# Mixed-Effect Models

Modified on Sun, 11 Feb at 8:57 AM

# What is a mixed effect model?

A mixed effects model, also known as a mixed model, is a statistical model that incorporates both fixed effects and random effects. These models are particularly useful for analyzing data that have hierarchical or grouped structure, where observations can be nested within higher-level units (e.g., students within schools, repeated measures within individuals).

Fixed effects are frequently reported in medical literature due to their direct interpretation in estimating the average effect of independent variables on an outcome across the study population. However, the use of random effects or mixed models is essential in the presence of hierarchical data structures or when the research aims to explore variability within and between clusters or over time. The trend towards more complex and nuanced analyses in medical research has led to an increased use of mixed models that leverage the strengths of both fixed and random effects to address sophisticated research questions.

# For which analyses are mixed model available on EasyMedStat?

They are available for all  linear and logistic regression models, where the predicted variable (dependent) is a Yes-no, List or Numeric variable.

They are not available yet for Cox models, where the predicted variable is an Event variable.

# When should I used a mixed effect model?

Mixed effect models and more generally multivariable models are complex statistical analyses. They should be carried out by experienced users with skills in statistics. If you have any doubt regarding the use of a statistical test, ask a statistician!

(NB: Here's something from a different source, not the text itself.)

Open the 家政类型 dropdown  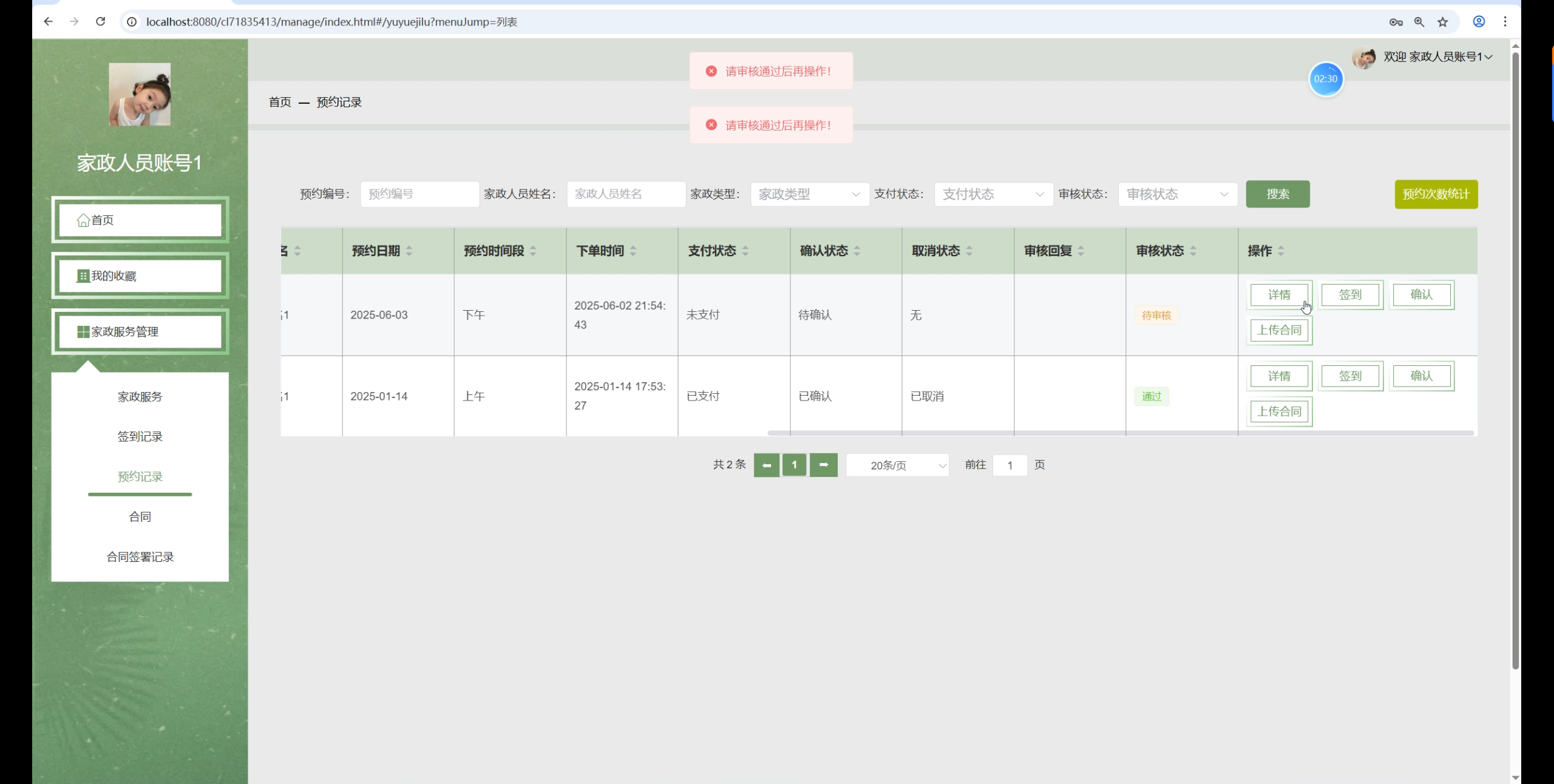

For reference, here are 2 common situations where random effects could be used in medical literature:

1. A longitudinal study tracking the progression of a chronic disease, such as diabetes or multiple sclerosis, over several years. In such a study, patients are measured on various outcomes (e.g., disease severity, quality of life) at multiple time points to assess changes over time and the effectiveness of treatments.
2. A multicenter clinical trial evaluating the efficacy of a new medication across several hospitals or clinics. Such trials often aim to generalize findings across diverse patient populations and healthcare settings, requiring the analysis to account for the variability between centers.

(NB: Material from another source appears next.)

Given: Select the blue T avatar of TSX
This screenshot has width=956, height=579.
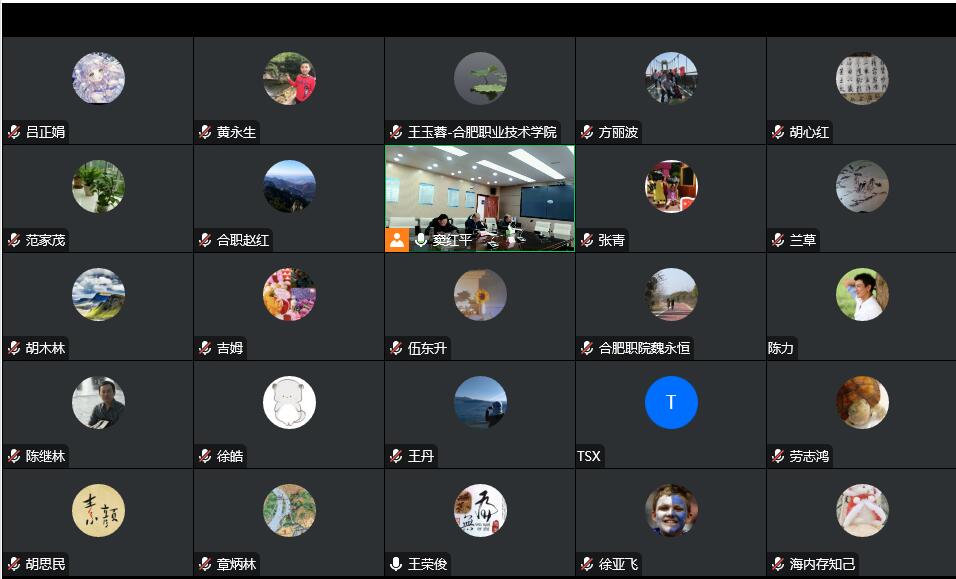Looking at the screenshot, I should pos(671,402).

In both examples, mixed effect models are indispensable for their ability to accurately model the complex structure of the data, handle within-group correlations, and provide more reliable and generalizable estimates of the effects of interest.

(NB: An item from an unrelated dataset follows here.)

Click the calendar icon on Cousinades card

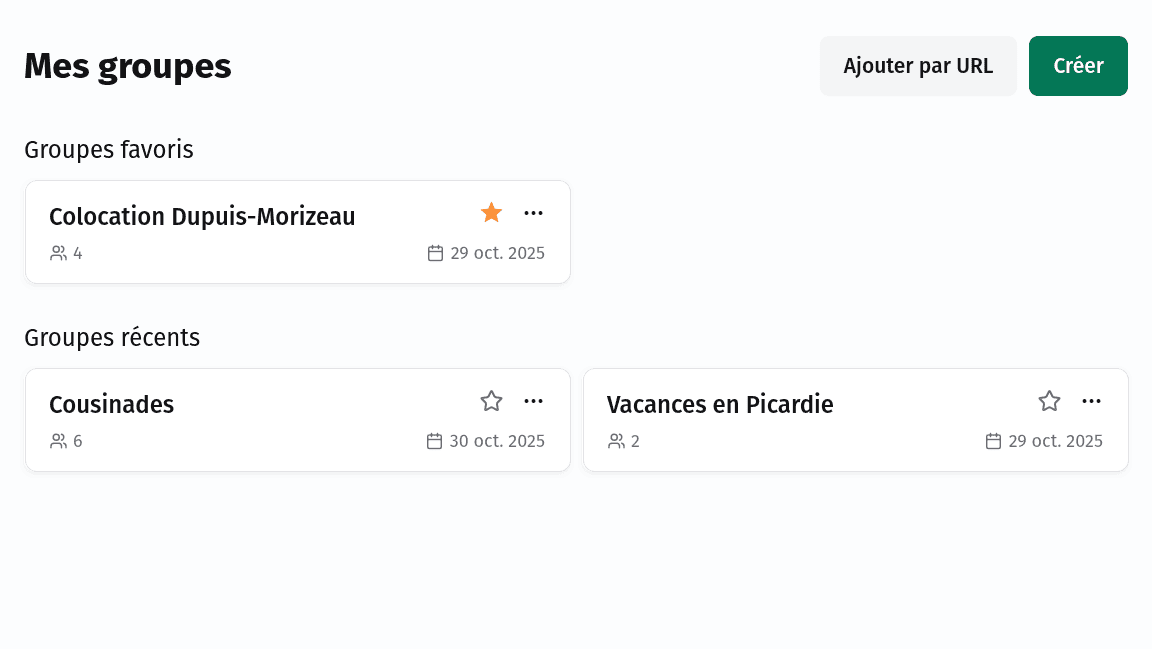tap(434, 441)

# Random intercept, random slope or both?

In mixed effect models, the choice between using a random intercept, a random slope, or both depends on the structure of the data and the specific research questions. Here's an overview of when to use each and examples from medical literature:

## Random Intercept

### When to Use:

A random intercept is used when there is natural grouping in the data, and you expect that there is variability in the outcome variable's baseline level across these groups, but you assume the effect of the predictor variables on the outcome is consistent across groups.

### Example:

In a study assessing the impact of a new drug on blood pressure levels across multiple clinics, a random intercept could be used to account for baseline differences in blood pressure levels among clinics. Each clinic might have different baseline characteristics (e.g., demographics, average health status), but the effect of the drug on lowering blood pressure is assumed to be consistent across these clinics.

## Random Slope

### When to Use:

A random slope model is appropriate when you expect that the effect of a predictor variable on the outcome not only varies across groups but does so in a way that the direction or strength of the relationship changes.

### Example:

In a longitudinal study examining the effectiveness of a physical therapy regimen on recovery from knee surgery, a random slope could be used for time, indicating that the rate of recovery (effect of time on recovery) varies among patients. This accounts for the fact that some patients may recover faster or respond better to the therapy over time compared to others.

## Both Random Intercept and Random Slope

### When to Use:

Using both random intercepts and slopes is appropriate when you have grouped data and expect variability both in the baseline level of the outcome across these groups and in the effect of one or more predictors on the outcome.

### Example:

In a multicenter clinical trial testing a new medication for managing diabetes, where patients' glycemic control is measured over several time points, using both random intercepts and slopes would be ideal. Here, random intercepts would account for baseline differences in glycemic control across centers (due to differences in patient populations, center protocols, etc.), while random slopes for time would allow the rate of change in glycemic control (due to the medication) to vary by patient. This approach recognizes that not only do patients start from different baselines, but they also may respond differently to the medication over time.

# How should my data be organized?

Usually, your data is organized with one line for each patient, just like below

To analyze time as a fixed effect and the patient as a random effect, you should now organize your data with one line for each measurement. As in the example below:

Please note that a new column has appeared: "Day" which allows to distinguish between each measurement. For example, for Patient 1, Day-1 Pain is 6. For Patient 2, Day-3 Pain is 1.

Also, all other columns are conserved as they will be used as fixed effects for the model.